Please copy the material below verbatim, from the line containing "Given: Click the heart" through the end of the material, with both ends included.

Stored records:
________________________
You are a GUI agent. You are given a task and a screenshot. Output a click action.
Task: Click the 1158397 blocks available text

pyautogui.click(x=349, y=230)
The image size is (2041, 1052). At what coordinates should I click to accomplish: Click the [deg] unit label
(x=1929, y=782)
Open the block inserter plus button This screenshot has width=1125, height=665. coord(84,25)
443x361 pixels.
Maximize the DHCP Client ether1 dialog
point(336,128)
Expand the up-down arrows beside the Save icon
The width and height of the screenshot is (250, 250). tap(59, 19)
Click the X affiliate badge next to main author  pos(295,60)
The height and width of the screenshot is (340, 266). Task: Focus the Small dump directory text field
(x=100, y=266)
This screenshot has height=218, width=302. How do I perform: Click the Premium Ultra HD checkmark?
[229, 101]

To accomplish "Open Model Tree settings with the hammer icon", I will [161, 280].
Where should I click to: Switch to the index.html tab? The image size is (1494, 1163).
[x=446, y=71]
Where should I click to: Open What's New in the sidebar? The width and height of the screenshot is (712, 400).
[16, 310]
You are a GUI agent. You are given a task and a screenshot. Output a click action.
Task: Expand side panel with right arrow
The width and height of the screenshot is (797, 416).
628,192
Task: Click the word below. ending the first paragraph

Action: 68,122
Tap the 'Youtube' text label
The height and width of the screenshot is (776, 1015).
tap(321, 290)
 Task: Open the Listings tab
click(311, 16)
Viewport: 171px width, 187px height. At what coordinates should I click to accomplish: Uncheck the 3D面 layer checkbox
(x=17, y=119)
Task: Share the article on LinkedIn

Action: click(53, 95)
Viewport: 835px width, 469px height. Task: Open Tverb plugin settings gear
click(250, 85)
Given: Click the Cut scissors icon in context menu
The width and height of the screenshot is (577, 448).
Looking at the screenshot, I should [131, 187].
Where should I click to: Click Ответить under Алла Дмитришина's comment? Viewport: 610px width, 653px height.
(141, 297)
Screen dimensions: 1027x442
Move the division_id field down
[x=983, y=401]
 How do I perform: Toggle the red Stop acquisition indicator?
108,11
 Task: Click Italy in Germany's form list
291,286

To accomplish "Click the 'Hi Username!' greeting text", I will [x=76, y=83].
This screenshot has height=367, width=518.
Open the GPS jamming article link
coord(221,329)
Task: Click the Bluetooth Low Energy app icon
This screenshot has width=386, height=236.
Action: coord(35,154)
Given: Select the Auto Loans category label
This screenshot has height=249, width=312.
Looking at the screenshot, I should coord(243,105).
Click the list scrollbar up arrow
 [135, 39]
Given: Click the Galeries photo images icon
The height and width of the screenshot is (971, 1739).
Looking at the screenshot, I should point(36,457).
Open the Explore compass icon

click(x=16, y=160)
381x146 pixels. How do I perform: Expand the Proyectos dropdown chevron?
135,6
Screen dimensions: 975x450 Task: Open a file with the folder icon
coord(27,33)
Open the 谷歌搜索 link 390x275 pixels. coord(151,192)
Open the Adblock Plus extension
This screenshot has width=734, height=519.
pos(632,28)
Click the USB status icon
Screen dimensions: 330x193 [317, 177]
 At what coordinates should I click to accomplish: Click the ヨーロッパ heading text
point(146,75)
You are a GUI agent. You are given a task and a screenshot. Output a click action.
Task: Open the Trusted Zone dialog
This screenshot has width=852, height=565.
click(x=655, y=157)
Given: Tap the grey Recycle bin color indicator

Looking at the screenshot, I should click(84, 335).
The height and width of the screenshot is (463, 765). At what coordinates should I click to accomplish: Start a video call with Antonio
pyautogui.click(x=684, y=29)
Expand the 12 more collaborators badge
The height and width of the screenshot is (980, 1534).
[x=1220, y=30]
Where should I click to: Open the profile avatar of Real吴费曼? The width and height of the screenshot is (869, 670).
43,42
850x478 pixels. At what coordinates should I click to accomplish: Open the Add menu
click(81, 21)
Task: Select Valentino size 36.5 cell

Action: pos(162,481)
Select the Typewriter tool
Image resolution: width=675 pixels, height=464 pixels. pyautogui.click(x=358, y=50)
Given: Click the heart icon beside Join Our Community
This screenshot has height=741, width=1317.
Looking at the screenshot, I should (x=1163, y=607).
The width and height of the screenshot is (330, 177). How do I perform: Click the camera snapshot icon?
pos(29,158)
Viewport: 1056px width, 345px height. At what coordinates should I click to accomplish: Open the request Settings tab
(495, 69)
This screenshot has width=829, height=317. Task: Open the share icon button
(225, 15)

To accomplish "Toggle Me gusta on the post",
________________________
Expected answer:
Given: Click the heart icon beside Join Our Community
This screenshot has height=741, width=1317.
Looking at the screenshot, I should (x=1163, y=607).
The width and height of the screenshot is (330, 177). How do I perform: Click the camera snapshot icon?
pos(29,158)
Viewport: 1056px width, 345px height. At what coordinates should I click to accomplish: Open the request Settings tab
(495, 69)
This screenshot has width=829, height=317. Task: Open the share icon button
(225, 15)

To accomplish "Toggle Me gusta on the post",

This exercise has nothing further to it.